### [What you are asked to do]
Give every line from the entries that contains "agent".

----------------

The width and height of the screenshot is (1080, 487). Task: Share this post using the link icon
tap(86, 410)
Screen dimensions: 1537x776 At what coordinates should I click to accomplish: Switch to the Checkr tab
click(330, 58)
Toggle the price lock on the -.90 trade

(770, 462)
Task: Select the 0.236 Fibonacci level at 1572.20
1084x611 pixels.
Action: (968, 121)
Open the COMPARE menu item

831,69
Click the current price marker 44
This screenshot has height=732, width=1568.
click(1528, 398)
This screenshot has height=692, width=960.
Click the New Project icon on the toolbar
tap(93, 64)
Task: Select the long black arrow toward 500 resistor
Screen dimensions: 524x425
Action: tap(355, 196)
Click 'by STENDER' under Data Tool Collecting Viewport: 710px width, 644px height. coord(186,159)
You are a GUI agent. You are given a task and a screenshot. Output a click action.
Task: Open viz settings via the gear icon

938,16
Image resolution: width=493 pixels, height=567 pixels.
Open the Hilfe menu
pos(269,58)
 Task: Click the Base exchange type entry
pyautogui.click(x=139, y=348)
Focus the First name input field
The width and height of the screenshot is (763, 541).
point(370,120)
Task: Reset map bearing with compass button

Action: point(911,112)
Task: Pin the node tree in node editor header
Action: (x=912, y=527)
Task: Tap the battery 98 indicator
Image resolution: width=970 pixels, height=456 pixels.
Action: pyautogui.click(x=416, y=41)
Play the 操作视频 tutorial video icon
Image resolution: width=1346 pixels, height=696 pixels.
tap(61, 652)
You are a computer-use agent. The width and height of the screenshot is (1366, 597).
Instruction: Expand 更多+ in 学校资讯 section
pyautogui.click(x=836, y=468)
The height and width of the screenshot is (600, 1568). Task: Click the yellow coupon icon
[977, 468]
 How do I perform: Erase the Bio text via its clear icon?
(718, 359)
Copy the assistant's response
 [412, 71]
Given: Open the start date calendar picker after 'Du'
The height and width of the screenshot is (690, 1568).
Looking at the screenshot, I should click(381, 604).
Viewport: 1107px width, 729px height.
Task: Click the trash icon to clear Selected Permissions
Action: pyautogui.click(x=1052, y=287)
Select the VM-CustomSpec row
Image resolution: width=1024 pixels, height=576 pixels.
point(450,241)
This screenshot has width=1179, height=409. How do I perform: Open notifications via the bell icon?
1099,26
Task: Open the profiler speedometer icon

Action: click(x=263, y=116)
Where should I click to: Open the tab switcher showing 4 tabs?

----------------

### [Task solution]
You are a GUI agent. You are given a task and a screenshot. Output a click action.
You are a computer-use agent. The width and height of the screenshot is (1366, 597).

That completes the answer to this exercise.